Checklist 2: elige una paleta corta de colores y dos acentos. Desde tienda, funciona proponer neutros (negro, azul marino, gris, beige) y un par de tonos que te gusten. Beneficio: más combinaciones con menos piezas; riesgo: demasiados colores aumentan prendas “huérfanas”.
Checklist 3: prioriza 10–12 piezas base que roten bien. Incluye camisetas lisas, camisa, punto ligero, pantalón recto, vaquero oscuro, falda o chino, y un calzado versátil. Beneficio: cubres la semana con cambios mínimos; riesgo: comprar “tendencia” antes de la base rompe la coherencia del conjunto.

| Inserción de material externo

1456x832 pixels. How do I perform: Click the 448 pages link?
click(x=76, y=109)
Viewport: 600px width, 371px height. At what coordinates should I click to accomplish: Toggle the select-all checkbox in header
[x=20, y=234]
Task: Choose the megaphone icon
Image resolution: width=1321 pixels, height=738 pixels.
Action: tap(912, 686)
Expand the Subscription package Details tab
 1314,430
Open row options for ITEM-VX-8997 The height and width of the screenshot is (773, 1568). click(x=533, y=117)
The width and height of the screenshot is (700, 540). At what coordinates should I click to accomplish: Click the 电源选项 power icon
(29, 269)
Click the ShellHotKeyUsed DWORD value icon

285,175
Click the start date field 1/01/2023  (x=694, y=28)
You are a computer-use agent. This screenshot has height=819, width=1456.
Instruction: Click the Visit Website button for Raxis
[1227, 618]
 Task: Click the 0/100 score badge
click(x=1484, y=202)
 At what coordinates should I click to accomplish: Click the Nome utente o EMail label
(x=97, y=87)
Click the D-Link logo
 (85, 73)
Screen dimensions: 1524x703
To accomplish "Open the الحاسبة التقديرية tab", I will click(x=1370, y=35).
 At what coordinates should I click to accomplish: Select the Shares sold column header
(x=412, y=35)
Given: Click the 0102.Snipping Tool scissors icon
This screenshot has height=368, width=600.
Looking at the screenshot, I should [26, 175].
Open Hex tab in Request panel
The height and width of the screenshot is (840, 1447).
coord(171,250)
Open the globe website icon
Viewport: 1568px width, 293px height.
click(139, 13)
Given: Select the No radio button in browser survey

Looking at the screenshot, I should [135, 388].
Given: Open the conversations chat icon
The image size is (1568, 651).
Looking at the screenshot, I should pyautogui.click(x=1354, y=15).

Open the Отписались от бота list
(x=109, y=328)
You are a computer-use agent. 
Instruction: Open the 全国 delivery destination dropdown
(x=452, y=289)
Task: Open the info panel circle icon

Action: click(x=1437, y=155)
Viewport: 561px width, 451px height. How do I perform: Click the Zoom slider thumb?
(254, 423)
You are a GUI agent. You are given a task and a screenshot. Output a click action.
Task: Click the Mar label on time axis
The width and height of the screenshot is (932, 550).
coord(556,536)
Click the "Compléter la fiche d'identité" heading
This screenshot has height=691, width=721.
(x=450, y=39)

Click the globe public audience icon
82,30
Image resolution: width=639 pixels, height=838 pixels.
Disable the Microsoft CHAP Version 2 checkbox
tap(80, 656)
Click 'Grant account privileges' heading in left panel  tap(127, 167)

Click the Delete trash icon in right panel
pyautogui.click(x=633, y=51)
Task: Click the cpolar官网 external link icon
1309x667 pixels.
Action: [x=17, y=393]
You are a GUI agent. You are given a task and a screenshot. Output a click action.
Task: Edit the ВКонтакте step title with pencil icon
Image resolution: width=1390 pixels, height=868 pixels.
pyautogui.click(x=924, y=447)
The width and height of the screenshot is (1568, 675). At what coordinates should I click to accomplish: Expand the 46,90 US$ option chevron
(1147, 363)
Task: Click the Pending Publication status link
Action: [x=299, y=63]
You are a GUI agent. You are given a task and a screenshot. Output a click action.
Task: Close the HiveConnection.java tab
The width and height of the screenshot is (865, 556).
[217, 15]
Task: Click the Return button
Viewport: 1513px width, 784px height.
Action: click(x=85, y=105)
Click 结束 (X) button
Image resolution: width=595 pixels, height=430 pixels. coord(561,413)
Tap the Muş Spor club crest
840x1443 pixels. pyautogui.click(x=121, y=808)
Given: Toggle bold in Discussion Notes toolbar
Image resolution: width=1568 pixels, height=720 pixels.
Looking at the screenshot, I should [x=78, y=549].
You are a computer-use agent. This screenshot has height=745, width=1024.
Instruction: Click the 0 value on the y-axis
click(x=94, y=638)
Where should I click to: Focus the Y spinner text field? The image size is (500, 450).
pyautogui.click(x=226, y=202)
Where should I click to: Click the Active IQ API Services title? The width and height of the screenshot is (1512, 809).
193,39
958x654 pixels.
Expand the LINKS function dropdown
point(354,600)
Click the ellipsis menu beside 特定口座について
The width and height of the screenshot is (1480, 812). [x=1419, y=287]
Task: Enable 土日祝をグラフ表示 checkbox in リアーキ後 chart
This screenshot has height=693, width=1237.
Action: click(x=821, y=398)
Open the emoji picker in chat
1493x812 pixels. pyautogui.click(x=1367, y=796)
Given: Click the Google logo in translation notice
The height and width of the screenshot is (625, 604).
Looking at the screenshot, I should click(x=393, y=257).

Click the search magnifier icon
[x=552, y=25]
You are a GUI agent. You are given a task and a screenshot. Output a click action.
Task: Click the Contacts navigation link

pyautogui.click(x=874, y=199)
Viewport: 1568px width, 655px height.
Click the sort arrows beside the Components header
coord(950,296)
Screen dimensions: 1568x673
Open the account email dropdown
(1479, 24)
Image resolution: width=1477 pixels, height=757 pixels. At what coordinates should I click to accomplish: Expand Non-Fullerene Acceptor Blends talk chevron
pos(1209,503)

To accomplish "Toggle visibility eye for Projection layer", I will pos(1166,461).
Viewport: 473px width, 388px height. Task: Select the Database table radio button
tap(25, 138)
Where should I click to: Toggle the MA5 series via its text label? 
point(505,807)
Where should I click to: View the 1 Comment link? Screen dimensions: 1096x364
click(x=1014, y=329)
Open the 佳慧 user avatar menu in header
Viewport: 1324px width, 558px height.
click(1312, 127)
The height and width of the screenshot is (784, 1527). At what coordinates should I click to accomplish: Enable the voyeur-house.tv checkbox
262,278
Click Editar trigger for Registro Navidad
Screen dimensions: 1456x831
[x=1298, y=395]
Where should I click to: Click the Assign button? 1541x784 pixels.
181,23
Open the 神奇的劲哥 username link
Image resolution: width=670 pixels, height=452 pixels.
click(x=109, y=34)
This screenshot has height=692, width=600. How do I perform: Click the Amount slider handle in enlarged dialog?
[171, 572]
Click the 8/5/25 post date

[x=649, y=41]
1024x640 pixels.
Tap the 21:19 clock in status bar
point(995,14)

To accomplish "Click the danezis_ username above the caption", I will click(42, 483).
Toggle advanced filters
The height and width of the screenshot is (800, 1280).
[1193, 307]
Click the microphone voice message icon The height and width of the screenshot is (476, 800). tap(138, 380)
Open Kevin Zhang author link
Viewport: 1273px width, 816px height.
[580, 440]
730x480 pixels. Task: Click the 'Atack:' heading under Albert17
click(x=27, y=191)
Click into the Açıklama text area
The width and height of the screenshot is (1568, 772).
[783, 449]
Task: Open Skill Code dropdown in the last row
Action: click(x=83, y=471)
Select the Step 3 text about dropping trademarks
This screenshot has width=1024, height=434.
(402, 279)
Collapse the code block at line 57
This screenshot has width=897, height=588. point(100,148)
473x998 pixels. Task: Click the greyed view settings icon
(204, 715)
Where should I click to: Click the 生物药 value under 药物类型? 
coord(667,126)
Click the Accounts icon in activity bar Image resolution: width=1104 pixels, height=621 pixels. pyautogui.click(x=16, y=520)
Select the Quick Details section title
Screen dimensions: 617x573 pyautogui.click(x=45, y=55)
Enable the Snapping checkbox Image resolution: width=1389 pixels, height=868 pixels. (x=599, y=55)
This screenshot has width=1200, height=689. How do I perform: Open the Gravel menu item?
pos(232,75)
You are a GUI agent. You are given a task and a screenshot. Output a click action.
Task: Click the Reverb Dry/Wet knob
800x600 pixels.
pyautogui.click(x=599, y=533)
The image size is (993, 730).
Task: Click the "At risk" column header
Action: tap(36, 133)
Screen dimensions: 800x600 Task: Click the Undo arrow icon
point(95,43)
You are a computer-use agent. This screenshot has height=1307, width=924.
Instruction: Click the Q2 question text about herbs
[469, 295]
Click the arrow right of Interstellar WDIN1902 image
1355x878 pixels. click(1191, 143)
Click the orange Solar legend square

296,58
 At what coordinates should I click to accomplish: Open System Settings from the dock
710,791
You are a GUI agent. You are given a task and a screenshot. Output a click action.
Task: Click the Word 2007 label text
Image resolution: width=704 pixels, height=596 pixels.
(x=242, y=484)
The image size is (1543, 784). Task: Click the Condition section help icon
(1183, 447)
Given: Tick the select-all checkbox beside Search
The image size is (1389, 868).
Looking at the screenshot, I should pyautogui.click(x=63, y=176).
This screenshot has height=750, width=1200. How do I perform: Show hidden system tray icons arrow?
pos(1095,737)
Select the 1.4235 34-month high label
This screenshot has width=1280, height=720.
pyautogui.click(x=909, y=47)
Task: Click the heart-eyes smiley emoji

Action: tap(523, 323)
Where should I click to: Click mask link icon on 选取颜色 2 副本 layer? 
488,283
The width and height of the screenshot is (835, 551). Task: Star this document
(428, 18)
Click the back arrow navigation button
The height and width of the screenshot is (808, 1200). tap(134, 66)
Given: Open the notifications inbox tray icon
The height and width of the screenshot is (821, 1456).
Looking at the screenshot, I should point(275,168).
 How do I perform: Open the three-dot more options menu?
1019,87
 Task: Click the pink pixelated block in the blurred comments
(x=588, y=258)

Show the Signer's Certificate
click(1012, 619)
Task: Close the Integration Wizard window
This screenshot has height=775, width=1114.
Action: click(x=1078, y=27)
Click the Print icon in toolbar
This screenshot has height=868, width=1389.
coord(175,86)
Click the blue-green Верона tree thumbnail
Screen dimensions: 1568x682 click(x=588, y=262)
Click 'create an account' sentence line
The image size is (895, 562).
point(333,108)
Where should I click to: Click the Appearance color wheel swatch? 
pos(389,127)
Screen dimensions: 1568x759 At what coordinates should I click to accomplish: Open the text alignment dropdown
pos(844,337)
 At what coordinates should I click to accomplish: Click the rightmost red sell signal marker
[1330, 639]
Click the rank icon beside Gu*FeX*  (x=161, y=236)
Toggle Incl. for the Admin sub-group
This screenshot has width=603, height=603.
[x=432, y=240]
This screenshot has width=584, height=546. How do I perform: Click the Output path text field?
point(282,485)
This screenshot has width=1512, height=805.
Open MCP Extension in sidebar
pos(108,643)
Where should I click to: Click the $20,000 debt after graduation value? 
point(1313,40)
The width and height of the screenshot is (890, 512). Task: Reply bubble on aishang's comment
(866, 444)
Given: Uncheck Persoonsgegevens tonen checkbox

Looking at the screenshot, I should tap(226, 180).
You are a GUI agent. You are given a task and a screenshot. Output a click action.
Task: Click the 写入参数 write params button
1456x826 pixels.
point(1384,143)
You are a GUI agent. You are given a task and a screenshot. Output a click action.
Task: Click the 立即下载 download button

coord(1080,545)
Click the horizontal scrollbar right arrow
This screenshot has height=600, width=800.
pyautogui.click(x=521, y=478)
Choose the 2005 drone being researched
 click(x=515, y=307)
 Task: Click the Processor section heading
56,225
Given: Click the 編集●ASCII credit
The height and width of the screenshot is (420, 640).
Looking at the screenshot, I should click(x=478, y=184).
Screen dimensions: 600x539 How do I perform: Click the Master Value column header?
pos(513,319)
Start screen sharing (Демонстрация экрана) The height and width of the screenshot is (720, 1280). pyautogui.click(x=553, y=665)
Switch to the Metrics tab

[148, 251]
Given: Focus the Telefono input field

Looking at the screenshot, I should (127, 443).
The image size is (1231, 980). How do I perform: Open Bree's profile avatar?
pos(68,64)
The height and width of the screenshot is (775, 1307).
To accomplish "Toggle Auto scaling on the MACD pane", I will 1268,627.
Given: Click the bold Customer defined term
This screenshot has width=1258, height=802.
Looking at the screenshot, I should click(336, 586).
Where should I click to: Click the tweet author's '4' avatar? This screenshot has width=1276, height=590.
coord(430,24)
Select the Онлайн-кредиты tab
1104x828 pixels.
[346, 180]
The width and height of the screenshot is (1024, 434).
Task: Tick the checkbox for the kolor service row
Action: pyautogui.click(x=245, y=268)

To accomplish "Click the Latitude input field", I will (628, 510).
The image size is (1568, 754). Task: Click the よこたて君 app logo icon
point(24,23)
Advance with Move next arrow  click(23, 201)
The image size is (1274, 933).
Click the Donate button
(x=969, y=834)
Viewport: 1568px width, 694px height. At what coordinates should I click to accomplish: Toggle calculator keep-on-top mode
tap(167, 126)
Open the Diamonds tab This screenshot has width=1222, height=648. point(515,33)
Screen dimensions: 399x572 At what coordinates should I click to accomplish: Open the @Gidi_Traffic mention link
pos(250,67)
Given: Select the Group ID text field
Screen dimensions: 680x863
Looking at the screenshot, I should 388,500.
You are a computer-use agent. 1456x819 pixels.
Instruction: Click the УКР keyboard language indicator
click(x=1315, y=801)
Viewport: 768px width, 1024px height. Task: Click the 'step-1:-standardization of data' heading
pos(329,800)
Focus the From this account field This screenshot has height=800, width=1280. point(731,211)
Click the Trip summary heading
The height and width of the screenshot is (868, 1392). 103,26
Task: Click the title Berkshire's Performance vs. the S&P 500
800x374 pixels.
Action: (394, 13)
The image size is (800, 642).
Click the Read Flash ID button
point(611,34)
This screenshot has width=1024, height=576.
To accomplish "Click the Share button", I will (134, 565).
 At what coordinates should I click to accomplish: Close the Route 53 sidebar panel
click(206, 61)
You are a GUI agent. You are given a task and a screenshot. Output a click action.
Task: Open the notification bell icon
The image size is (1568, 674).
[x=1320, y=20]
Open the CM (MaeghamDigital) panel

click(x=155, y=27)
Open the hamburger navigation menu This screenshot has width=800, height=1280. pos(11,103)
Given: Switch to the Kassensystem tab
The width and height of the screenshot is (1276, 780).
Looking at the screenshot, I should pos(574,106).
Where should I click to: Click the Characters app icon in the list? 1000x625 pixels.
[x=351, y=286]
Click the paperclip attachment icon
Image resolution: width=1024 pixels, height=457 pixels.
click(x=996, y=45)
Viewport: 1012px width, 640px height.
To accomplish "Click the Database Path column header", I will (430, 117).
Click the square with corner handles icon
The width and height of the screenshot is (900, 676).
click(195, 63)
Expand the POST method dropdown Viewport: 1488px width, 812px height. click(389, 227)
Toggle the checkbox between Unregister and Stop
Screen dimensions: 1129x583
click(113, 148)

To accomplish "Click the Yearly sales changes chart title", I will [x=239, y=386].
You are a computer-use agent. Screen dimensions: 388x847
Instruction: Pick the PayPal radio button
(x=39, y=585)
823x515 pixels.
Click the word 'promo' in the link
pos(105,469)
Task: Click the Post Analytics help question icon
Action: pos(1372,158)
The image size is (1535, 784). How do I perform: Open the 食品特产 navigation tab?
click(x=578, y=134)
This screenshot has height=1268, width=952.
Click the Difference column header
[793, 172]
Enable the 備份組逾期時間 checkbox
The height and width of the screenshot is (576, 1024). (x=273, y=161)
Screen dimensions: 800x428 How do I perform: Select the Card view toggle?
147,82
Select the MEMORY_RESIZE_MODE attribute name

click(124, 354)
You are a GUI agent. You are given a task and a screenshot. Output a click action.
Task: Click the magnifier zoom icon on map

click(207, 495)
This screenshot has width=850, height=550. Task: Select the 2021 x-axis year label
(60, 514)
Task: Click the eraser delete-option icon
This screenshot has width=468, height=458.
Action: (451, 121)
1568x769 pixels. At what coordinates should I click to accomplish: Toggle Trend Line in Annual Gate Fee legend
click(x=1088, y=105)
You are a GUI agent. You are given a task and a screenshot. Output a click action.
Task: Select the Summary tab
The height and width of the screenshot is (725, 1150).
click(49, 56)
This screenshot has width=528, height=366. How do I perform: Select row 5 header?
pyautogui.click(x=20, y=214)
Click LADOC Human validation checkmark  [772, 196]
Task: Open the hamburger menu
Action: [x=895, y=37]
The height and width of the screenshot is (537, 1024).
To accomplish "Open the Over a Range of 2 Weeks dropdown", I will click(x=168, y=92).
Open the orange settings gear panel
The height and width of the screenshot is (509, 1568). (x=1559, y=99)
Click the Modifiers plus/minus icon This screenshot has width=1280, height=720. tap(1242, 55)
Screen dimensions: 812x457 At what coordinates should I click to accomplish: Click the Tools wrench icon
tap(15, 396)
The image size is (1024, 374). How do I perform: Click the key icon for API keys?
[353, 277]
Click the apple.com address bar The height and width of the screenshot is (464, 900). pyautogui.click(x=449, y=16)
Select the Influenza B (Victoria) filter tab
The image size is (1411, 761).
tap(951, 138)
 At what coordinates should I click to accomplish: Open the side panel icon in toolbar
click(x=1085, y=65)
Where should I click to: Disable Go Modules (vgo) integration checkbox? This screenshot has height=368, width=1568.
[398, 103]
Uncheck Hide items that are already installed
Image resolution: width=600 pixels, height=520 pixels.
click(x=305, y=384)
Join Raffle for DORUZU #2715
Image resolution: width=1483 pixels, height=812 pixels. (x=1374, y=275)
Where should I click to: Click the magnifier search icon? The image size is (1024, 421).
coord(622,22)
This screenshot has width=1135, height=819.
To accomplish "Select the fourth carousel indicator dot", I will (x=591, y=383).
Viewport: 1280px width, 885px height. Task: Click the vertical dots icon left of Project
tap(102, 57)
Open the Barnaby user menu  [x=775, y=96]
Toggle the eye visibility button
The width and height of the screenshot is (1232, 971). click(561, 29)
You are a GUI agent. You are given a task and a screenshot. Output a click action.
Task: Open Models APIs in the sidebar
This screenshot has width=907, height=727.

Checklist 4: valida tejidos según clima y mantenimiento: algodón, lino y lana. El algodón es cómodo y fácil de lavar, el lino ventila bien pero se arruga, y la lana aporta abrigo con buen rendimiento térmico. Beneficio: eliges por desempeño; riesgo: ignorar el tejido lleva a prendas que se deforman o no se usan por incomodidad.
Checklist 5: arma un set de oficina casual con capas. Sugiere combinación de camiseta o camisa + punto fino + pantalón estructurado, y deja una opción de calzado limpio y sobrio. Beneficio: se adapta a reuniones y días informales; riesgo: tejidos muy finos o transparentes pueden resultar poco adecuados para el entorno laboral.
Checklist 6: revisa tallas y ajustes con tres puntos de control. Hombros alineados, tiro cómodo y largo de manga/pantalón correcto sin tirantez. Beneficio: la prenda se ve mejor incluso si es sencilla; riesgo: una talla incorrecta genera desgaste en costuras y reduce el tiempo de uso.
Checklist 7: selecciona un abrigo por función, no solo por estética. Comprueba rango de temperatura, peso, si permite capas y si el largo encaja con tu rutina (transporte, lluvia, caminar). Beneficio: maximiza uso por temporada; riesgo: un abrigo poco práctico termina en el fondo del armario aunque sea bonito.
Checklist 8: usa accesorios para cerrar el look sin recargar. Cinturón, bolso, reloj, bufanda y joyería discreta suelen elevar un conjunto básico. Beneficio: multiplicas combinaciones sin comprar más ropa; riesgo: accesorios llamativos o de baja calidad pueden dominar el atuendo y verse desalineados.
Checklist 9: plan de cuidado y lavado antes de pasar por caja. Verifica etiquetas: temperatura, secado, planchado y si requiere limpieza en seco. Beneficio: conservas color, forma y tacto; riesgo: un mantenimiento complicado aumenta costos y reduce la frecuencia de uso.